* WHAT IS BEING ASKED
Only the lines from the one containing "This screenshot has width=1500, height=706." through the last line below belong in your copy; transcribe them exactly and omit any pictures.

DATA PROVIDED: Begin

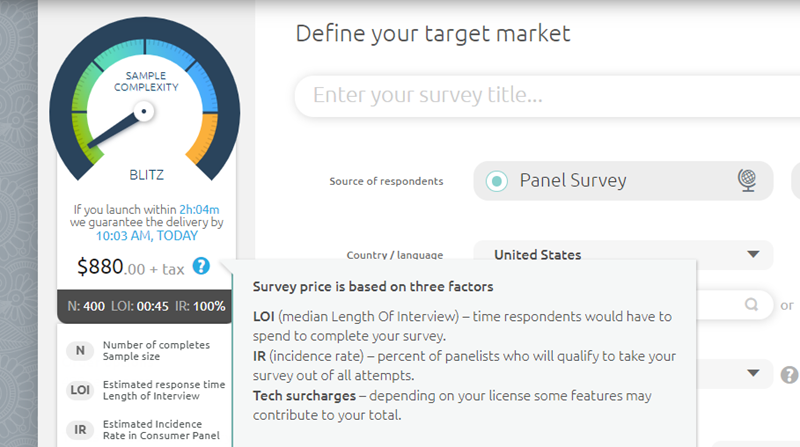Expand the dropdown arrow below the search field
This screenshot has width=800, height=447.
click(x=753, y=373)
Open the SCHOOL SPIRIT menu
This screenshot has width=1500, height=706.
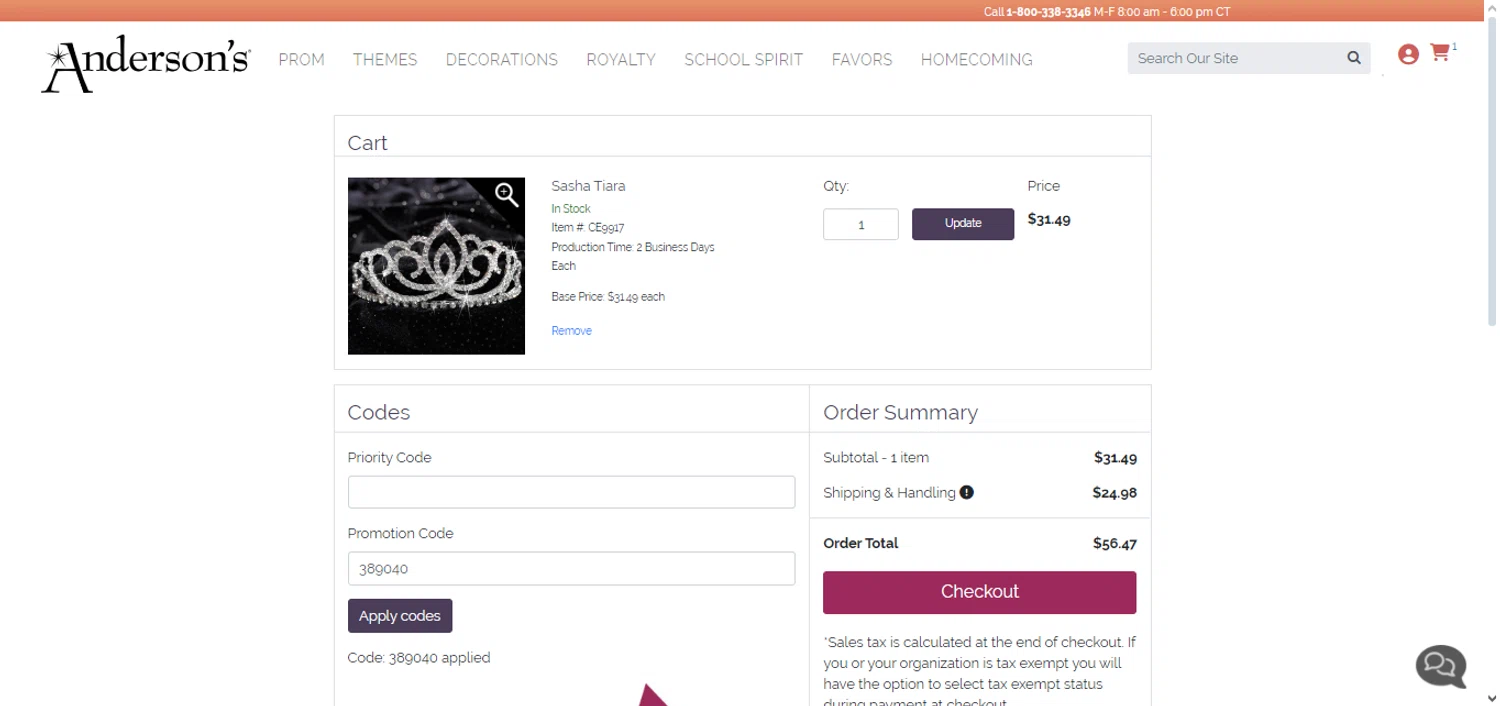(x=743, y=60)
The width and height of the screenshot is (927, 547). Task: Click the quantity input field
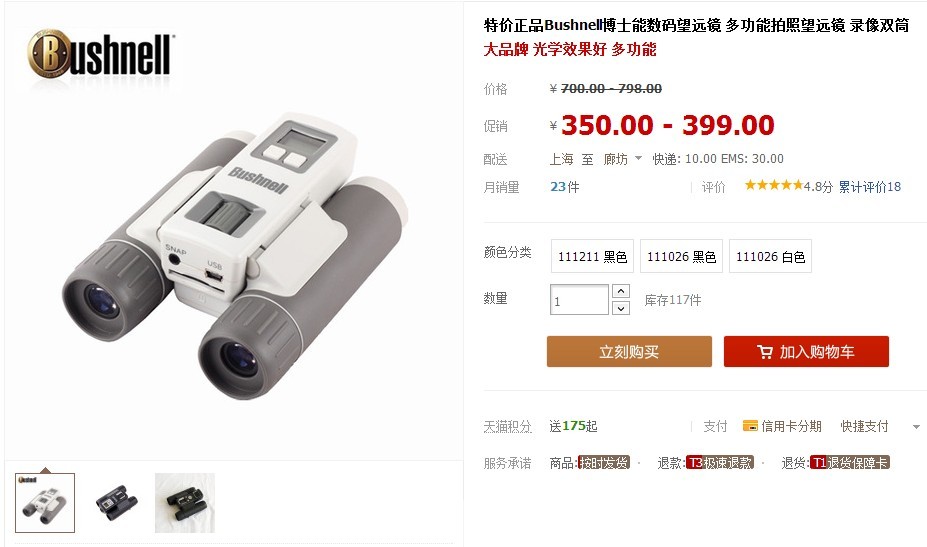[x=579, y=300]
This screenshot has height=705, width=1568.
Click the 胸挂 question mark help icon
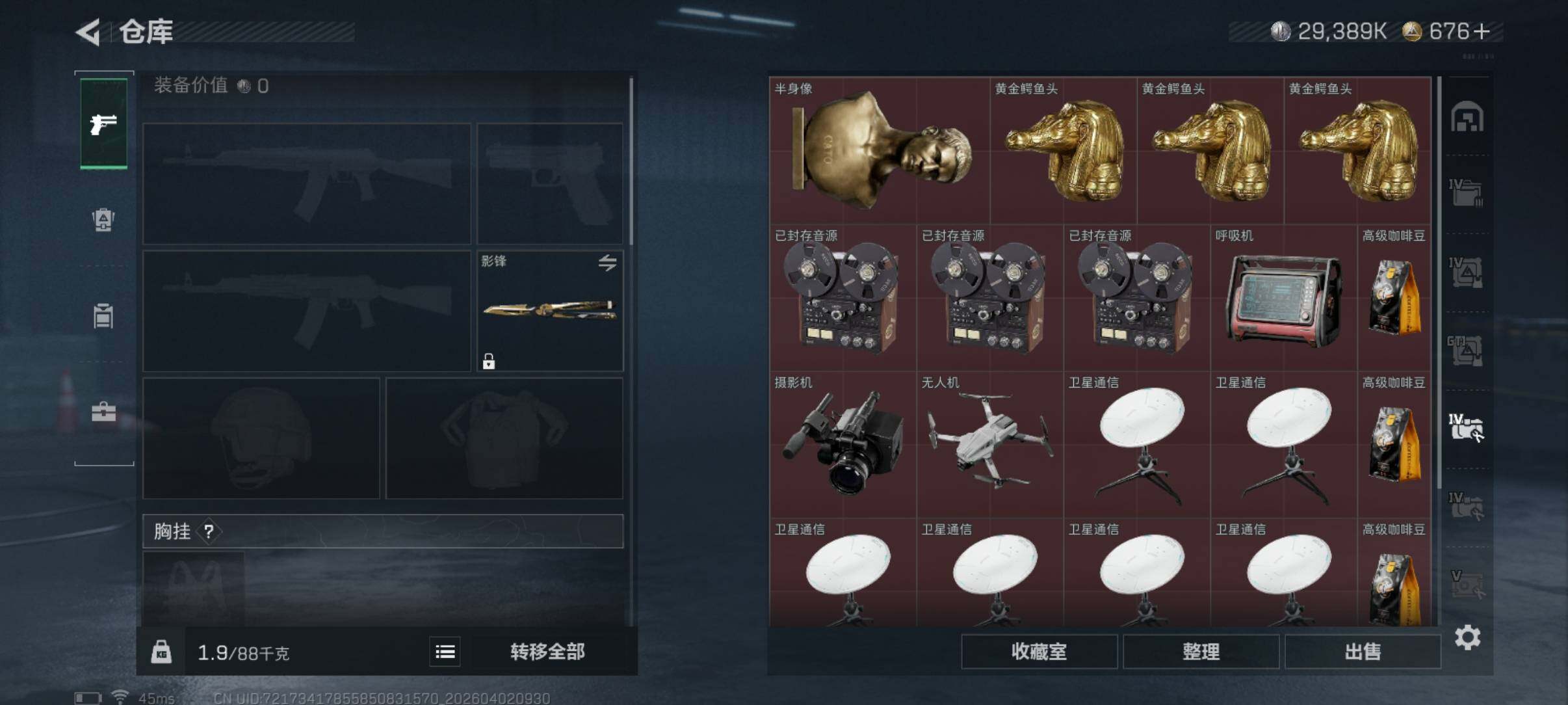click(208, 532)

DATA PROVIDED: End

* RESULT
This screenshot has width=1500, height=706.
(x=743, y=60)
The width and height of the screenshot is (927, 547). Task: Click the quantity input field
[x=579, y=300]
This screenshot has height=705, width=1568.
Click the 胸挂 question mark help icon
click(208, 532)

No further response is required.